What to produce: For this exercise, restate word for word only the lines from the first line of the data to the line containing "Task: Open #DNCConvention".

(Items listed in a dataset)
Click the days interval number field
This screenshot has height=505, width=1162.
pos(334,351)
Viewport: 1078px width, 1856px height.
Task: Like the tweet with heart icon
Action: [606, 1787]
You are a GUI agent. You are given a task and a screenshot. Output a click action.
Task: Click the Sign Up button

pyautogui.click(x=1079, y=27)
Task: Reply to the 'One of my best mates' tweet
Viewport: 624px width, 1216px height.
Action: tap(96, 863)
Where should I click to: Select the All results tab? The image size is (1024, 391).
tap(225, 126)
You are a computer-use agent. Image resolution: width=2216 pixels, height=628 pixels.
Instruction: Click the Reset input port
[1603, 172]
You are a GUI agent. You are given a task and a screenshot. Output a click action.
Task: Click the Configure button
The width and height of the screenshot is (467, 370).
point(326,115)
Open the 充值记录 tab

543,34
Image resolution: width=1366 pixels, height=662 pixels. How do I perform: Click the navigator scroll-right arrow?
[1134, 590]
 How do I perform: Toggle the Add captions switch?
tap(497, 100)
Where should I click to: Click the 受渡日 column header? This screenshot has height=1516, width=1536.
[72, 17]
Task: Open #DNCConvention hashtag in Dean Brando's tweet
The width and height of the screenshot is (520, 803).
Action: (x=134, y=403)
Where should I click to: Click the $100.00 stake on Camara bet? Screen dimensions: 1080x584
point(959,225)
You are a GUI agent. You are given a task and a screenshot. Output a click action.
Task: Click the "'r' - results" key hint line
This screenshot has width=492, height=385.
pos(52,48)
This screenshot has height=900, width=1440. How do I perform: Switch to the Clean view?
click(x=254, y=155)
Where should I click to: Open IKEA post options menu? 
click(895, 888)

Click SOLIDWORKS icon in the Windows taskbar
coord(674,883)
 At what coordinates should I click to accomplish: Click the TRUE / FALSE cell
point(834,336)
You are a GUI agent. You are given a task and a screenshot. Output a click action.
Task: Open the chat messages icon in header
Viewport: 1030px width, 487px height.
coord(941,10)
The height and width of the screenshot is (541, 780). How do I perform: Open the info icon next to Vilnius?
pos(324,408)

Answer area:
Click the days interval number field
This screenshot has height=505, width=1162.
pos(334,351)
Viewport: 1078px width, 1856px height.
Task: Like the tweet with heart icon
Action: [606, 1787]
You are a GUI agent. You are given a task and a screenshot. Output a click action.
Task: Click the Sign Up button

pyautogui.click(x=1079, y=27)
Task: Reply to the 'One of my best mates' tweet
Viewport: 624px width, 1216px height.
Action: tap(96, 863)
Where should I click to: Select the All results tab? The image size is (1024, 391).
tap(225, 126)
You are a computer-use agent. Image resolution: width=2216 pixels, height=628 pixels.
Instruction: Click the Reset input port
[1603, 172]
You are a GUI agent. You are given a task and a screenshot. Output a click action.
Task: Click the Configure button
The width and height of the screenshot is (467, 370).
point(326,115)
Open the 充值记录 tab

543,34
Image resolution: width=1366 pixels, height=662 pixels. How do I perform: Click the navigator scroll-right arrow?
[1134, 590]
 How do I perform: Toggle the Add captions switch?
tap(497, 100)
Where should I click to: Click the 受渡日 column header? This screenshot has height=1516, width=1536.
[72, 17]
Task: Open #DNCConvention hashtag in Dean Brando's tweet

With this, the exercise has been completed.